» Work to be completed: The reply should be an exact repeat of the listing, with no pictures in it.

» Data provided:
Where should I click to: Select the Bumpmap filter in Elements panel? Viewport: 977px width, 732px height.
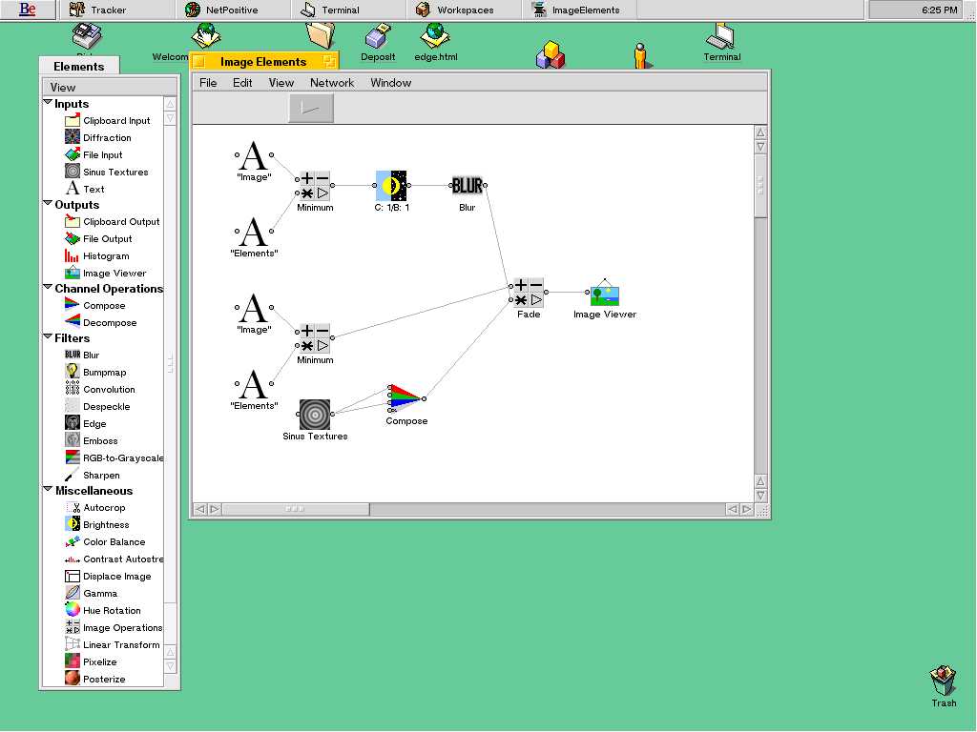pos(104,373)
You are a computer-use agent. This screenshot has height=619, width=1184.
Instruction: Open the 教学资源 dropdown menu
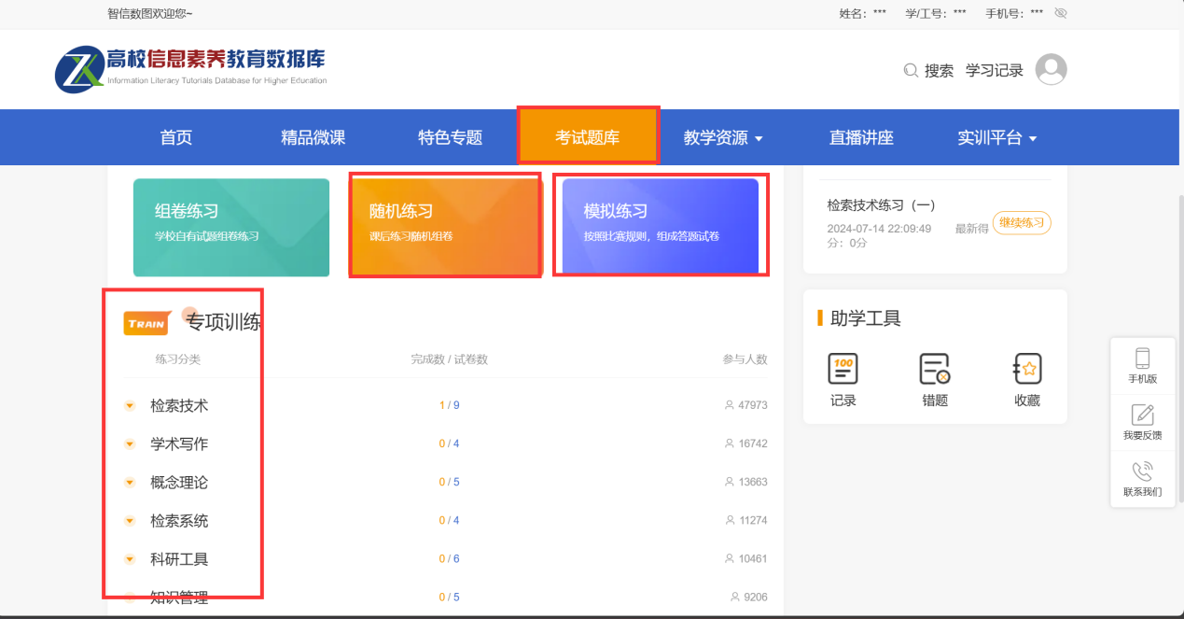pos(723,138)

» Response:
Where should I click to: Select the Bumpmap filter in Elements panel? Viewport: 977px width, 732px height.
pos(104,373)
You are a computer-use agent. This screenshot has height=619, width=1184.
Instruction: Open the 教学资源 dropdown menu
pos(723,138)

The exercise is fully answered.